Exposure to negative early experiences, such as poverty and stress, can adversely affect early development. Research indicates that young children who are raised in poverty are exposed to fewer words, and reach school with smaller vocabularies, than children who are raised in middle-income families.2,3 Poor and low-income children tend to have fewer books and fewer early learning experiences than children raised in middle-class or upper-class homes.4–6 As a result, disadvantaged children often reach kindergarten with greater risk for developmental delays.
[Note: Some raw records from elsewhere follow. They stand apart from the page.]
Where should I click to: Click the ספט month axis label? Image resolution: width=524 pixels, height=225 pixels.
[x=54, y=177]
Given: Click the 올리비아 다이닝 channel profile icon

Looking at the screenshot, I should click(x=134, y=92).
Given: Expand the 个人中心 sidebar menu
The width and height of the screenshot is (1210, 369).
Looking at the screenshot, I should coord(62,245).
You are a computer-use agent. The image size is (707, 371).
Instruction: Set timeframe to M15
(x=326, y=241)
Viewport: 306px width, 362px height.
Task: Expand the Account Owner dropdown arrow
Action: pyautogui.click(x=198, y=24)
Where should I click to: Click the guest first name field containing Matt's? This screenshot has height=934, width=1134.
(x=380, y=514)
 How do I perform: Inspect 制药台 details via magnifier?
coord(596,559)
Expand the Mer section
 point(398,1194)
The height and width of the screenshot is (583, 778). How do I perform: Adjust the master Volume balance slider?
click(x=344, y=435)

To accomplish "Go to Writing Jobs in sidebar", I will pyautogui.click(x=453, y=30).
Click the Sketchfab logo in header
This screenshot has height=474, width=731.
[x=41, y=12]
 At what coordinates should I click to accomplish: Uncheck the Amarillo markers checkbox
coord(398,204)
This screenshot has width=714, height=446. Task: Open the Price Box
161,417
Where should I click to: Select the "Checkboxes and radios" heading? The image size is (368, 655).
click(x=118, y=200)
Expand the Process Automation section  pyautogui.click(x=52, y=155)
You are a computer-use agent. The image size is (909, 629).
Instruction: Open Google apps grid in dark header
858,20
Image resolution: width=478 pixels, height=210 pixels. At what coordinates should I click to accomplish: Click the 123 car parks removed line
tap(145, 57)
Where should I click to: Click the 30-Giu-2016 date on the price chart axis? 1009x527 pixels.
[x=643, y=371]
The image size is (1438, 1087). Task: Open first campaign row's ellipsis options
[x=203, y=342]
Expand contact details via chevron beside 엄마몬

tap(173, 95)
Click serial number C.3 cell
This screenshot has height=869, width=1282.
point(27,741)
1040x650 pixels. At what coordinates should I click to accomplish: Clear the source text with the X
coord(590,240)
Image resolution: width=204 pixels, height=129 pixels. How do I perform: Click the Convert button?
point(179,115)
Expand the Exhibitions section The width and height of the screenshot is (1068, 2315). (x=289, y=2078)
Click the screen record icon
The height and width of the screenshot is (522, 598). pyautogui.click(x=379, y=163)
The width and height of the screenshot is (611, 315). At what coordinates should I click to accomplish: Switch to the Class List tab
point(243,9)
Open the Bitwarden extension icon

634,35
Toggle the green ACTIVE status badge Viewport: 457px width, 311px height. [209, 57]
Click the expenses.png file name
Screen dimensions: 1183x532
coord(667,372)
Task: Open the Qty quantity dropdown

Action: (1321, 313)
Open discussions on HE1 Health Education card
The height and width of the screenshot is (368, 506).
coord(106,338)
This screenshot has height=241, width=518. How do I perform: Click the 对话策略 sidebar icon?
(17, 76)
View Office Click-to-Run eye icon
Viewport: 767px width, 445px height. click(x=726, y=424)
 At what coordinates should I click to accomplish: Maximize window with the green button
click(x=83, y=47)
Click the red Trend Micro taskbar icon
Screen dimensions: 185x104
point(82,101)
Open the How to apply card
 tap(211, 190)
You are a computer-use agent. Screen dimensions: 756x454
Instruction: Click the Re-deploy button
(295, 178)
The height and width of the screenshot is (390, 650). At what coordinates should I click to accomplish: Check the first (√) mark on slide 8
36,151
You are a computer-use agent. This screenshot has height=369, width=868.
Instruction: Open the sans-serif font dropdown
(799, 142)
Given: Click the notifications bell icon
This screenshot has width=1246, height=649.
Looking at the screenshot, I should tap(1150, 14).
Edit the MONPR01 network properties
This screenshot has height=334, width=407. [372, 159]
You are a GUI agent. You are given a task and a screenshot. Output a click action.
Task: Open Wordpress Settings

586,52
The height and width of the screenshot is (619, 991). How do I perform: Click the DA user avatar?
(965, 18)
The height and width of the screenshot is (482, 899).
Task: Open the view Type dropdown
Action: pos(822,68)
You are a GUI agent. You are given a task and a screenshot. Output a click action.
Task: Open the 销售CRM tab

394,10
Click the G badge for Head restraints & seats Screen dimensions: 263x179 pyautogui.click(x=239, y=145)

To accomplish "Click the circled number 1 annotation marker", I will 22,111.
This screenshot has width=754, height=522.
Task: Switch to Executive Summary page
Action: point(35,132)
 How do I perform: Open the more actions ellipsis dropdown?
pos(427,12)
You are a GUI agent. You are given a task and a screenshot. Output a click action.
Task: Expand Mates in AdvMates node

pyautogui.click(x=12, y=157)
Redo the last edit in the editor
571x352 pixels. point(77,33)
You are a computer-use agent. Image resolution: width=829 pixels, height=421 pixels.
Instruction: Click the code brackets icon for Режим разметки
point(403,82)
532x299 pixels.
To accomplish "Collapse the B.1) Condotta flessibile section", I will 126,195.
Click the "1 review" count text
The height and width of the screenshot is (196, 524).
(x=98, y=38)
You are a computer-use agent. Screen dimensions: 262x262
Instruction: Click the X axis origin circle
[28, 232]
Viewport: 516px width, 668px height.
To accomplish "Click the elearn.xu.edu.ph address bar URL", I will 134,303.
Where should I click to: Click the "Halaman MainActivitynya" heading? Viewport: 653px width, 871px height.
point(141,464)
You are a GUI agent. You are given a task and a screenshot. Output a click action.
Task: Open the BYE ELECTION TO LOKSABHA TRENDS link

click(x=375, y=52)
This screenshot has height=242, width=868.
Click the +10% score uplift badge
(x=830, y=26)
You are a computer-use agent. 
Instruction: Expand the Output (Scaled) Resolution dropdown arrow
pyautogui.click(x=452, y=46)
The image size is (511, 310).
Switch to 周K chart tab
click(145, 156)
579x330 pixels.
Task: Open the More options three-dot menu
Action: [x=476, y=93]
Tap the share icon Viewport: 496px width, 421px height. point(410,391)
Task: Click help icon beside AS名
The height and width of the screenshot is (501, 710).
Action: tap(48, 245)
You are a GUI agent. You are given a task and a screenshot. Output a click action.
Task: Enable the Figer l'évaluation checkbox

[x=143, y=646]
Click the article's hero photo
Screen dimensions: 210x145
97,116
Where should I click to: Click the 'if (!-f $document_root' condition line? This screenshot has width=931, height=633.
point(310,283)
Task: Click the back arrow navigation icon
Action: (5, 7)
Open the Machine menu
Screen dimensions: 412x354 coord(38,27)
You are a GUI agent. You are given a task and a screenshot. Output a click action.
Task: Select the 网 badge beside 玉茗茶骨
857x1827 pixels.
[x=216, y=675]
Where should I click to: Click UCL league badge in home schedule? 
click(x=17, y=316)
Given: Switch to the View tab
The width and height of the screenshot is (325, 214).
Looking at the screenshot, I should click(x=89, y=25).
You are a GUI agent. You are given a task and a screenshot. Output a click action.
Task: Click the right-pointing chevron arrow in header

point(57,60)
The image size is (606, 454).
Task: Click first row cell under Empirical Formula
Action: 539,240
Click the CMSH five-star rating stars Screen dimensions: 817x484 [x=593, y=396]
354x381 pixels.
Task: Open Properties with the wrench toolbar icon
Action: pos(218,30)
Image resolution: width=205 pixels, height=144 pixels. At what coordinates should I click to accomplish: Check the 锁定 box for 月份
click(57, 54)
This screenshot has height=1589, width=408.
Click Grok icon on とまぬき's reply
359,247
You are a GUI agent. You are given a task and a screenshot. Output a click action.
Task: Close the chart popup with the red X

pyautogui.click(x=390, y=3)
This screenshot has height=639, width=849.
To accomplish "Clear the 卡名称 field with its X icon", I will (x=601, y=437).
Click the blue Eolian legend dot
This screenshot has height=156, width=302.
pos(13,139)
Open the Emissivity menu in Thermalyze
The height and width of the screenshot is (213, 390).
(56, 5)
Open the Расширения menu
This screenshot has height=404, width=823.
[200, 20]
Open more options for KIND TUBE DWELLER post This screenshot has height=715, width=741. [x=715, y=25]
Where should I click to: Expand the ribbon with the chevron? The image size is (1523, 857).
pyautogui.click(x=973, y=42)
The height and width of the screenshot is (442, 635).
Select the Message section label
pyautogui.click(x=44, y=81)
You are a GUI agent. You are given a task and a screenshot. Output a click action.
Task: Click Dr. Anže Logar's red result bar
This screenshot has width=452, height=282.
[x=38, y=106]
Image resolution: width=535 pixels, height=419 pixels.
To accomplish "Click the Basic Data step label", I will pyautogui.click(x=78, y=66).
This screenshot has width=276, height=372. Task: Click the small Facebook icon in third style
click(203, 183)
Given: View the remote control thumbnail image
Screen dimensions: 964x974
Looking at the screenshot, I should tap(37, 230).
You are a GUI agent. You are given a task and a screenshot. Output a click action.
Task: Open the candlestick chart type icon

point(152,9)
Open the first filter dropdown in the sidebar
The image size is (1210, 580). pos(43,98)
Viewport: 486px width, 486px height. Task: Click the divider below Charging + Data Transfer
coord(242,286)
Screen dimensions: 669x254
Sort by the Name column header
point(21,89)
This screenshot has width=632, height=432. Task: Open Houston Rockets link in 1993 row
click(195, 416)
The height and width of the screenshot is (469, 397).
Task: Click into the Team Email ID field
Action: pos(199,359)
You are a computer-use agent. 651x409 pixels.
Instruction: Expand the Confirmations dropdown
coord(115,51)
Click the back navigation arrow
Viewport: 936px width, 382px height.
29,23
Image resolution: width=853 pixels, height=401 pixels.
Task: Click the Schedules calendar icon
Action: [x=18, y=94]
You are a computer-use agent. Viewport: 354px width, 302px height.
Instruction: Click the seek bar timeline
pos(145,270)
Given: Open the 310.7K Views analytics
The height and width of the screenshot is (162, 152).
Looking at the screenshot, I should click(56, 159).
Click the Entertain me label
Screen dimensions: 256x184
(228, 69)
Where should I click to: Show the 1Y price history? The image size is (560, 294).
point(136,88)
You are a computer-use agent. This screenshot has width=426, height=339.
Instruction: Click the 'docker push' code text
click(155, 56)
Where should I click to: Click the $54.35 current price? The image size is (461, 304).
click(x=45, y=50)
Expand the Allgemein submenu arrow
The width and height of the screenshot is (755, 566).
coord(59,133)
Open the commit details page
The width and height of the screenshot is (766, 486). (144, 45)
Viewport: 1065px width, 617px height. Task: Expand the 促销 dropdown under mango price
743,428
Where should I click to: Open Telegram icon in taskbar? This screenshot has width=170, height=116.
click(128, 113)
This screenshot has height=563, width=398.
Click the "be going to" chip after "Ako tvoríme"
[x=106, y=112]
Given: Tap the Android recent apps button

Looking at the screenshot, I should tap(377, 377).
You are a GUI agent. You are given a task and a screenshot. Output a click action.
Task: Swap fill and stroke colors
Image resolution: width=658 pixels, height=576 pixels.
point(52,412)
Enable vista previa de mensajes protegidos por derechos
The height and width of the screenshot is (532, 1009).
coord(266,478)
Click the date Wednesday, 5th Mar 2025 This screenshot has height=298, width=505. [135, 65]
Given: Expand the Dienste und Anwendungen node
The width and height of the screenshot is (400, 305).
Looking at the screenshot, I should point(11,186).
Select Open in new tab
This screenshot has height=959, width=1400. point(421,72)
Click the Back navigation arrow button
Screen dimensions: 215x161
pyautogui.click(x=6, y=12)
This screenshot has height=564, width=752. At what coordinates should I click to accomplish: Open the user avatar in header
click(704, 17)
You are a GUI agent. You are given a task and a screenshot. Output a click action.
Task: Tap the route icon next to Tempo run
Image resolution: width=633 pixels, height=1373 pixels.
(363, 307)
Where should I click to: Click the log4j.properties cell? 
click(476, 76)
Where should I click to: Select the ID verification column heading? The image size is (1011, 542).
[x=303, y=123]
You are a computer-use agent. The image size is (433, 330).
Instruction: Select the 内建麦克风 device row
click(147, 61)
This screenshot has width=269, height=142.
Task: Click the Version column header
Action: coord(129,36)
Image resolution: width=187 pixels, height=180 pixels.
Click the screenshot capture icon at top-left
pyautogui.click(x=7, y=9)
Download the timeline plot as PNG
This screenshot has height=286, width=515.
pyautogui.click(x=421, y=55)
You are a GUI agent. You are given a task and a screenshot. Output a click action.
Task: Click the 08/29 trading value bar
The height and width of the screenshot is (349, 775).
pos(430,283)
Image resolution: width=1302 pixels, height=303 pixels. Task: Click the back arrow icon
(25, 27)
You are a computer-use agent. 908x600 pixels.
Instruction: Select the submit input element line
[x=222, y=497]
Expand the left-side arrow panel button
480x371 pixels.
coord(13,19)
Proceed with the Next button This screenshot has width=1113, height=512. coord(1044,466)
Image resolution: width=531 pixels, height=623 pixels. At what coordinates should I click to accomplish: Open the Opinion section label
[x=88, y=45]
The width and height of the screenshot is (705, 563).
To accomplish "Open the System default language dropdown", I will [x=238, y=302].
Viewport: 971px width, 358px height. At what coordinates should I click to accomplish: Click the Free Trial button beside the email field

Research shows that, upon reaching kindergarten, children who have grown up in poverty can be an entire year behind non-poor children on certain cognitive measures.7 These differences in early development can have life-long implications, potentially translating into
- lower academic achievement
- increased risk of high school dropout
- increased dependence on public assistance
- increased risk of criminality
- lower quality of life8,9
However, positive early childhood experiences promote positive early development and the acquisition of fundamental skills, and can help to reduce the negative influence of developmental risk factors, such as poverty.10
High-quality early education and child care can help promote positive developmental experiences for young children.11
Pre-kindergarten (pre-k), Head Start, and other high-quality structured child care can facilitate children’s readiness to learn upon entering kindergarten, and thus support future academic success. Years of tracking incoming kindergartners in Memphis City Schools (MCS) has demonstrated that children whose parents reported they attended MCS Pre-K, Head Start, or other structured child care consistently scored higher on measures of kindergarten readiness than children who spent the year prior to kindergarten at home or in the care of a relative.12
Pre-kindergarten programs have recently garnered a large amount of interest at the local, state, and national levels. This intense focus has caused many, from parents to policymakers, to wonder exactly how pre-kindergarten programs help support young children, and whether certain children receive the greatest benefit. Data are now available to help answer these questions, in a school district that has nearly doubled its available pre-k slots over the past eight years.
While progress has been made to offer greater access to pre-k in Memphis, there is still greater need than there are available slots.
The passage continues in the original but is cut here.